Mahfud awalnya meminta para anggota DPR, khususnya Bambang untuk melanjutkan pembahasan Rancangan Undang-Undang (RUU) Perampasan Aset dan RUU pembatasan transaksi uang kartal, sehingga pemerintah dan aparat penegak hukum bisa lebih mudah menindak perilaku korupsi yang mengarah ke TPPU.
Sebab, menurut Mahfud, proses pembuktian TPPU sangat sulit, “Jadi, tolong melalui Pak Bambang Pacul, undang-undang perampasan aset tolong didukung Pak.”
“Kami mengajukan sejak tahun 2020 dan sudah disetujui di Baleg namun keluar lagi ketika akan mulai ditetapkan menjadi prioritas utama. Padahal, isinya sudah disetujui oleh DPR yang dulu,” tambah Mahfud.
Bambang justru meminta Mahfud melobi terlebih dahulu para ketua partai untuk menyukseskan RUU Perampasan Aset dan RUU pembatasan transaksi uang kartal.
“Lobinya jangan di sini pak. Nih korea-korea (para anggota parlemen) ini semua nurut bosnya masing-masing. Di sini boleh ngomong galak, Pak, tapi Bambang Pacul ditelepon Ibu, 'Pacul berhenti!', 'Siap! Laksanakan!'," kata Bambang Pacul.
Lagipula, kalau pembatasan uang kartal diberlakukan, dampaknya bisa merugikan para anggota DPR.
“Nangis semua. Masa dia bagi duit harus pakai e-wallet, e-walletnya cuma 20 juta lagi, enggak bisa Pak, nanti mereka gak jadi lagi. Loh, saya terang-terangan ini. Mungkin perampasan aset bisa, tapi harus bicara sama ketum partai dulu. Kalau di sini enggak bisa, teori saja,” sambungnya.
Bambang menegaskan, “Permintaan panjenengan langsung saya jawab, Bambang Pacul siap (melanjutkan RUU), kalau diperintah juragan.”

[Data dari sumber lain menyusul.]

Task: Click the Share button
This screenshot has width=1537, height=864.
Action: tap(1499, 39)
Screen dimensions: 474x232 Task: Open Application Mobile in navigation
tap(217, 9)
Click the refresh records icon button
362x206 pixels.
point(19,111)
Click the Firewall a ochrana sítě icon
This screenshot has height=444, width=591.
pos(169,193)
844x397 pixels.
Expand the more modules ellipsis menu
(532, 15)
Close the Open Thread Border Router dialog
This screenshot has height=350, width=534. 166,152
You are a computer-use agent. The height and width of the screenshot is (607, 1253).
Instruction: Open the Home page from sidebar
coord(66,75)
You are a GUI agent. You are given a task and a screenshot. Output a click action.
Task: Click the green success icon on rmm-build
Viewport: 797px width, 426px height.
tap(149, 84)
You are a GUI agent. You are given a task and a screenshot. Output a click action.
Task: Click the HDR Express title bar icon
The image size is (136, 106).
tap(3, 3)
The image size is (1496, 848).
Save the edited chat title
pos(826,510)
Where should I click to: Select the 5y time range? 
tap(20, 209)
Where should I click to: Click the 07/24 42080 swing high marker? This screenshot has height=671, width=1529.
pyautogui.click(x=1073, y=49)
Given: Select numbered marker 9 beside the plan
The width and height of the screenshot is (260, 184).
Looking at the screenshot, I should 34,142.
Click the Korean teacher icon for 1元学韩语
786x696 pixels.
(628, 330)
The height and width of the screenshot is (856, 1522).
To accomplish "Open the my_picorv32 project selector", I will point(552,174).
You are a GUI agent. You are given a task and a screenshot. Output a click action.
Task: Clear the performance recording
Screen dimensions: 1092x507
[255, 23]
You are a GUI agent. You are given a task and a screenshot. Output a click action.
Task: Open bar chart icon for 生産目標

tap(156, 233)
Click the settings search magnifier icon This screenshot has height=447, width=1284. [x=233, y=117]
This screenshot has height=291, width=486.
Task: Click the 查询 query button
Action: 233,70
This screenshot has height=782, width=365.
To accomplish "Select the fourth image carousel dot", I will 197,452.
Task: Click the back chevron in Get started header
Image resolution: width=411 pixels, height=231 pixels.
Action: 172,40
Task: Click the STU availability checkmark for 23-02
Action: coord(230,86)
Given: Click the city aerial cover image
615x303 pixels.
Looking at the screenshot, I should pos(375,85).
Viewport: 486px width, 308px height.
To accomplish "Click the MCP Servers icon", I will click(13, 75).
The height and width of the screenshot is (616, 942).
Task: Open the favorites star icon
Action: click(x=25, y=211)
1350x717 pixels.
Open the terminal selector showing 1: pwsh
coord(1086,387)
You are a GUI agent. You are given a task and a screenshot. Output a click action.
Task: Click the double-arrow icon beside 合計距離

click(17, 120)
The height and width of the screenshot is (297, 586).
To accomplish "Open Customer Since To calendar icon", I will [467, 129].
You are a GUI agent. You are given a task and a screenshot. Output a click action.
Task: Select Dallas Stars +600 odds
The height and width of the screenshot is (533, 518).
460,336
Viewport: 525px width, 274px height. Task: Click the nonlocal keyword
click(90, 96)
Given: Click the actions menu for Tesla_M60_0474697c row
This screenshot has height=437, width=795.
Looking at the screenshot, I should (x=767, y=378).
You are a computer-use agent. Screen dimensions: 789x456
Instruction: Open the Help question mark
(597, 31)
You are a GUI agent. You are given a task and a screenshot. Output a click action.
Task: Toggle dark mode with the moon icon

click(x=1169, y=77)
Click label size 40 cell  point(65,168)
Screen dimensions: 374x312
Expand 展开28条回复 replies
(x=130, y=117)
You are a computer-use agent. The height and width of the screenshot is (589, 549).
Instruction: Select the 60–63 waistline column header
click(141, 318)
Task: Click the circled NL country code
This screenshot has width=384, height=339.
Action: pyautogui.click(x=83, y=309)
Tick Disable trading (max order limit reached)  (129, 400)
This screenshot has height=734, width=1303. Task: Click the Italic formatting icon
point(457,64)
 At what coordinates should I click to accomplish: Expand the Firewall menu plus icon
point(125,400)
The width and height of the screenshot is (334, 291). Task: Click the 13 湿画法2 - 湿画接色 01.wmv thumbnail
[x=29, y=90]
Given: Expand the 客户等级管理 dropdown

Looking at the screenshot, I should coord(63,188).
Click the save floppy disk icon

Apa yang disampaikan Bambang dalam rapat tersebut, kata pengamat politik dari Universitas Al Azhar Ujang Komarudin, merupakan realitas partai politik saat ini. Tak bisa dipungkiri, ini sudah terjadi sejak lama.
“Ya biasanya tingkat-tingkat lobinya ada di ketua partai. Setiap ada masalah ketua partai dikumpulkan. Dari ketua partai lalu diperintahkan ke ketua fraksi di DPR RI. Ketua fraksi kemudian memerintahkan anggota-anggotanya yang ada di komisi atau di Baleg yang membahas RUU tersebut,” kata Ujang pada 4 April 2023.
Memang polanya agak rumit, tetapi kalau tujuan dari RUU itu baik tak ada alasan untuk menolak.
“Kita lihat saja. Seharusnya Komisi III mendukung dong. Kalau tidak mau, itu namanya mereka pro terhadap tindak pidana korupsi. Artinya, DPR saja bermasalah. Kalau DPR-nya tidak mau bersih-bersih, kapan bangsa ini akan bersih,” ucap Ujang.
Peran Partai Politik
Secara teori, partai politik adalah jembatan yang menghubungkan antara rakyat dan pemerintah. Aspirasi rakyat diolah oleh Parpol di parlemen untuk kemudian diubah menjadi kebijakan publik. Singkatnya, kata Syamsuddin Haris, Parpol adalah salah satu pilar penting sistem demokrasi perwakilan selain lembaga eksekutif, legislatif, yudikatif, dan lainnya.
Di Indonesia, Parpol berperan penting dalam mencari dan akhirnya menemukan identitas keindonesiaan, termasuk memperjuangkan fondasi keberagaman bagi Indonesia merdeka.
Para tokoh pergerakan mulai HOS Tjokroaminoto, Soekarno, Mohammad Hatta, hingga Sjahrir dan M. Natsir tak hanya membesarkan partai, tetapi juga menjadikan Parpol sebagai lokomotif perjuangan menuju Indonesia yang lebih adil dan sejahtera.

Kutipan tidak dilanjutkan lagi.